M:Bility Conference: Panel Talks Factors Fueling Future of AV Industry
At AutoWorld’s M:Bility conference in Dearborn, MI, this week, a wide variety of topics pertaining to the mobility industry and the development of driverless technology were covered in keynote and panel discussions, including mapping and sensors, artificial intelligence, automotive data, mobility-as-a-service, electrification, and 5G connectivity.
However, running through all topics was a measure of caution as industry insiders worked to adjust expectations as to when fully autonomous (or nearly fully autonomous) vehicles (AVs) may become commercially available.
The conference’s opening panel—with Uber’s Stephen Lesh, head of hardware engineering and vehicle programs; GM’s Rob Kleinbaum, a senior fellow on its advanced analytics team; Thirdware’s Kristin Slanina, chief transformation officer; and Valeo North America’s chief technology officer James Schwyn—took up the question of how the future of mobility will unfold. In short? Slowly, they say.
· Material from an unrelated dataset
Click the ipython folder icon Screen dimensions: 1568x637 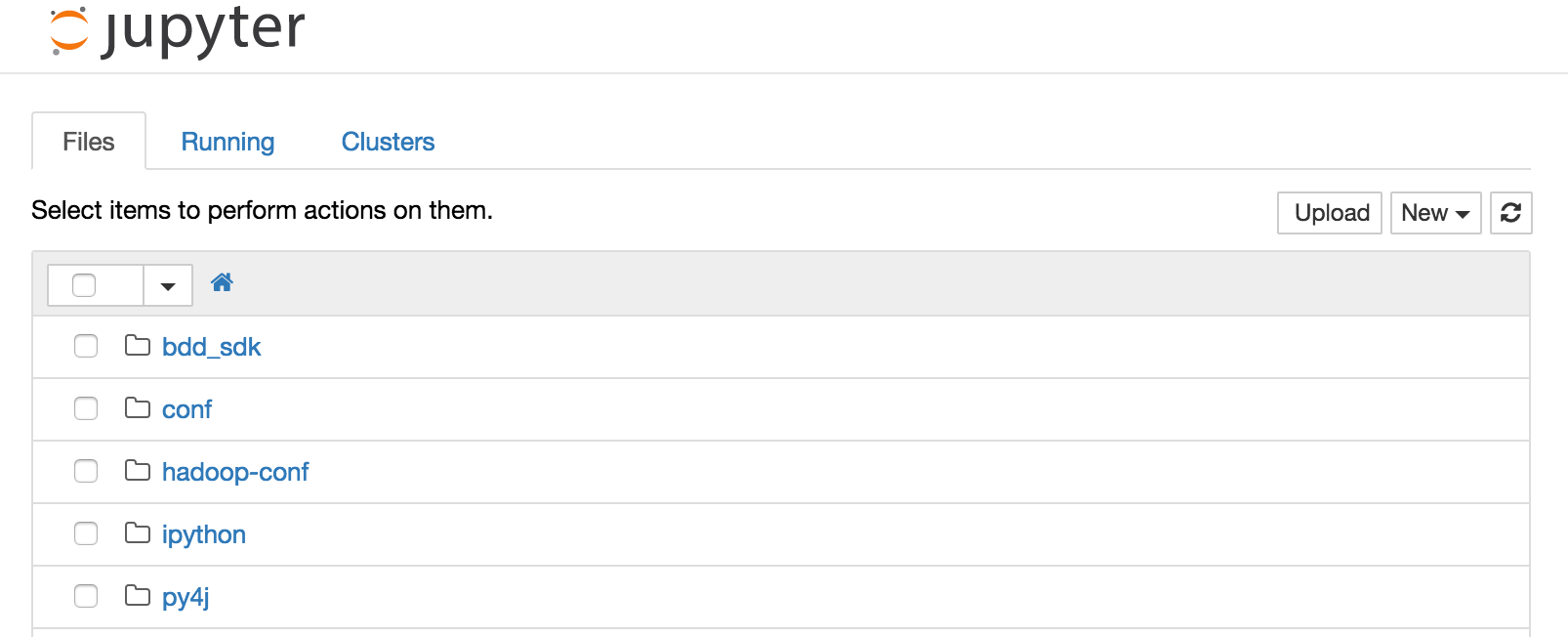coord(138,533)
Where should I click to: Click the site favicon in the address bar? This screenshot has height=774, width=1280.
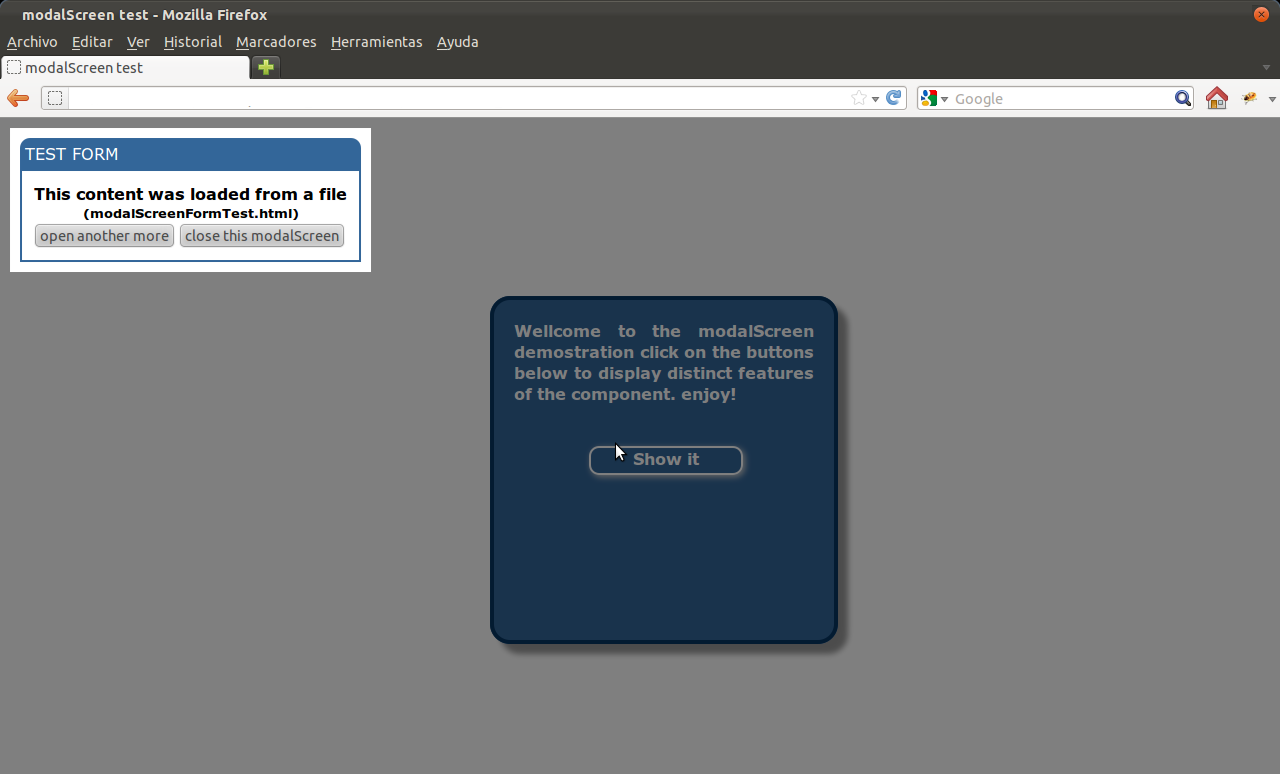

The panelists agreed numerous factors will need to converge before mobility can take off at scale: The economics of AVs and smart city infrastructure need to be workable, federal safety regulations need to be drawn up, consumers need to buy in to the idea, and, perhaps most importantly, the technology needs to work —even in non-urban areas that lack population density.
Slanina said younger generations have different philosophies about driving and personal transport than their parents and grandparents, and those ideas will need to mesh with new municipal policies to have a significant impact on the way people think about transportation.
“Any kind of mobility network will need to address congestion,” Lesh agreed. “If you can solve a number of problems like environmental challenges and congestion, it will increase adoption.”
Due to the enormity of the task, no single entity will be able to pull it off alone, Slanina continued. “[Mobility and automotive] companies will need partnerships with universities, cities,” and other stakeholders, she said.
Schwyn said auto industry competitors and suppliers are already interacting differently as a result of mobility changes. He also pointed out, however, that no amount of collaboration will matter if the sensors, batteries, and neural networks needed to power self-driving cars aren’t up to par.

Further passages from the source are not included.